* Problem
Pictures do not belong in the copy. Write out exactly the lines from the one containing "This screenshot has width=579, height=196." through the end of the data.
(Entries shown begins)
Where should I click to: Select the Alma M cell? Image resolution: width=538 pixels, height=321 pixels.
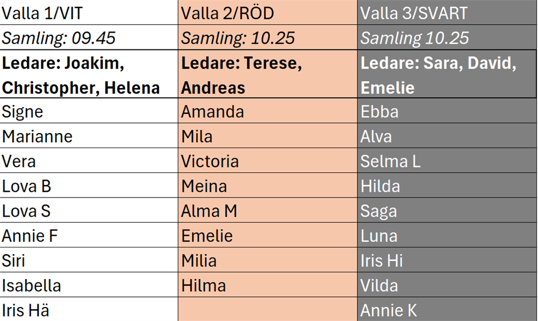click(x=268, y=210)
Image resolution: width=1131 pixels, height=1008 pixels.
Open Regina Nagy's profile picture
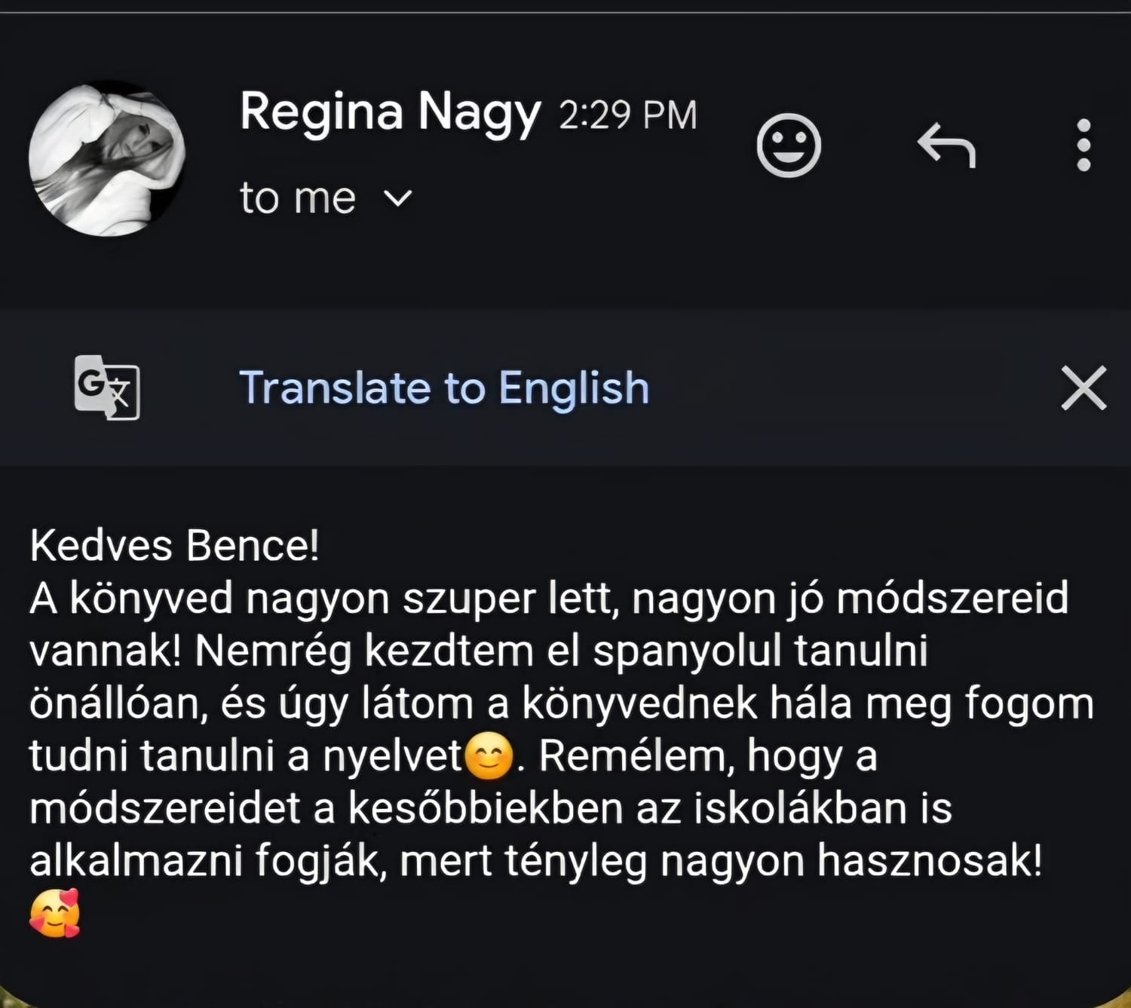[106, 158]
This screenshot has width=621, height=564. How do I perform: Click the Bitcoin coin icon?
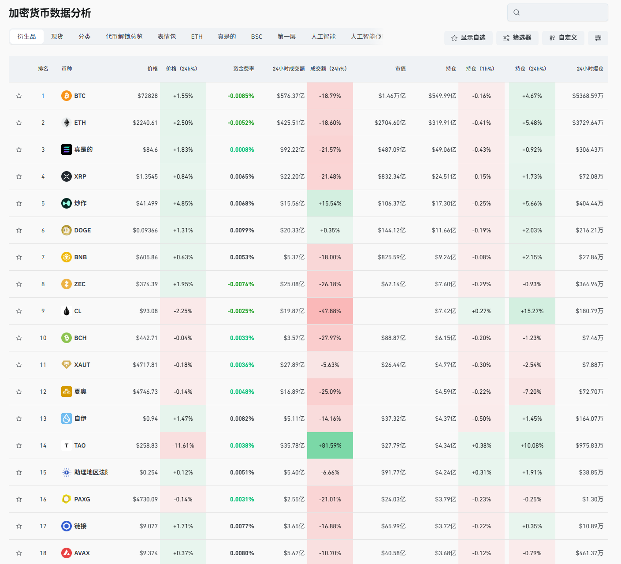(66, 96)
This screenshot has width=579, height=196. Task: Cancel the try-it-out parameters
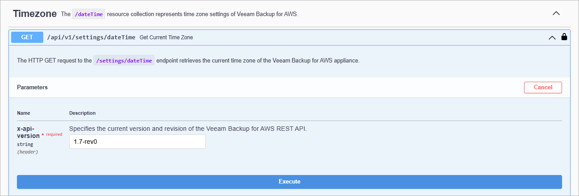[x=543, y=88]
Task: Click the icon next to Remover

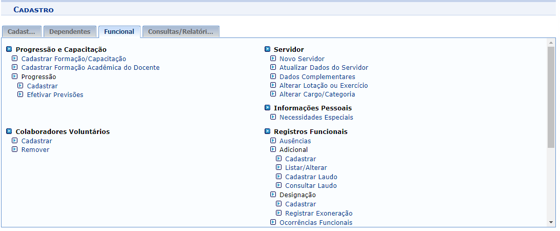Action: (x=15, y=150)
(Entries shown ends)
* Exercise solution
This screenshot has width=579, height=196. Task: Cancel the try-it-out parameters
[x=543, y=88]
Task: Click the icon next to Remover

Action: (x=15, y=150)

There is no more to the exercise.